Le projet de loi sanctionnant le téléchargement illégal sur Internet, qui était passé sans problème mardi en Commission mixte paritaire, a été rejeté contre toute attente, ce jeudi, par l’Assemblée nationale.
Les députés de la majorité, en sous effectif, se sont fait surprendre, jeudi à la dernière minute, par l’arrivée d’une délégation d’élus de gauche, juste avant un vote à main levée qui aurait dû relever d'une simple formalité.
"C'est une défaite politique sur un texte sur lequel il [le président Sarkozy] s'était engagé personnellement", s’est félicité M. Bloche, député socialiste de Paris, à l’issue du vote à main levé remporté 21 voix contre 15 par l’opposition.
La disposition centrale de ce texte, voulu par Nicolas Sarkozy, qui prévoit de sanctionner les pirates récidivistes d'une coupure de leur accès à Internet, est à l’origine d’une levée de boucliers de tout bord qui dure depuis plusieurs semaines.
Mardi soir, sous la pression du Sénat, les parlementaires avaient durci le texte en réintroduisant une disposition supprimée par l'Assemblée : le paiement de l'abonnement même en cas de coupure, ce qui avait été dénoncé comme une "double peine" par ses adversaires.
"Jamais les internautes n'accepteront de payer pour un service suspendu", avait déclaré jeudi matin Jean Dionis du Séjour, député du Nouveau Centre, précisant au passage qu’il voterait contre.

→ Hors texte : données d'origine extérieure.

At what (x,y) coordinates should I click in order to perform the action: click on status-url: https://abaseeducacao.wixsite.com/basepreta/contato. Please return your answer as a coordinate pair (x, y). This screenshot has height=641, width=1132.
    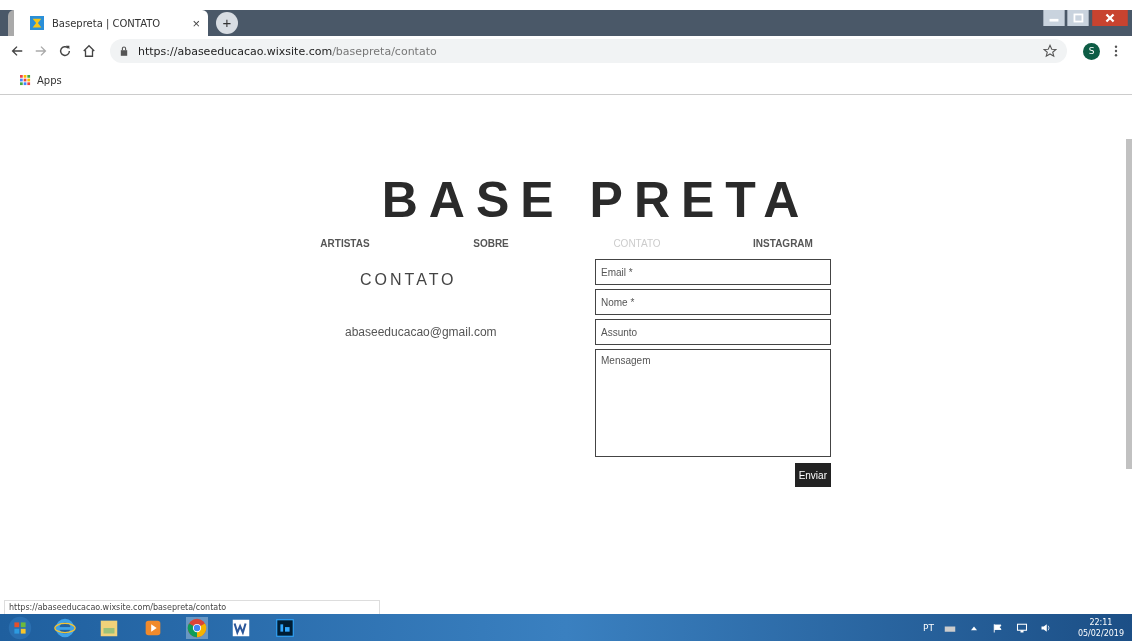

Coup de théâtre dans l'hémicycle
"C’est d’abord notre problème et notre responsabilité", a reconnu le président du groupe UMP Jean-François Copé à l’issu du vote. "On n’avait qu’à être beaucoup plus nombreux ", a-t-il ajouté.
Pour orchestrer ce coup de théâtre, les députés de l’opposition, qui dénoncent un "passage en force" du gouvernement, avaient minutieusement préparé leur stratégie.
"On savait dès mardi qu'il y avait un coup à jouer, car une partie de la droite ne voulait pas de ce texte. C'est pour cela qu'on n'a pas demandé de vote solennel, en se disant que l'on pouvait endormir tout le monde avec le vote à main levée", s’est félicité un proche du patron des députés socialistes, Jean-Marc Ayrault.
Mobilisés par SMS, une dizaine de députés socialistes ont convergé vers l’Assemblée et ont attendu, à l’abri des regards, avant de pénétrer dans l’hémicycle à quelques instants du vote.
Le dernier cas de ce genre remonte à 1983.
Stupeur des pro-Hadopi, Albanel décidée à se battre
La Société des auteurs, compositeurs et éditeurs de musique (Sacem) s’est indignée de ce rejet, qu’elle a qualifié comme étant "inattendu et incompréhensible".
John Kennedy, président et directeur général de la Fédération internationale de l'industrie phonographique (IFPI), s’est dit déçu du vote de jeudi.
"Cette loi était une réponse efficace et proportionnée pour lutter contre le piratage et amener les internautes vers le vaste choix de plateformes musicales légales", a-t-il affirmé.
Malgré ce cuisant revers, la ministre de la Culture, Christine Albanel, ne veut pas baisser les bras. Après avoir dénoncé la "triste comédie" de l’opposition, elle s'est déclarée "déterminée à se battre […] pour la défense des créateurs et contre le pillage des œuvres".
Le prochain, et peut-être ultime, épisode du feuilleton Hadopi est programmé pour le 28 avril.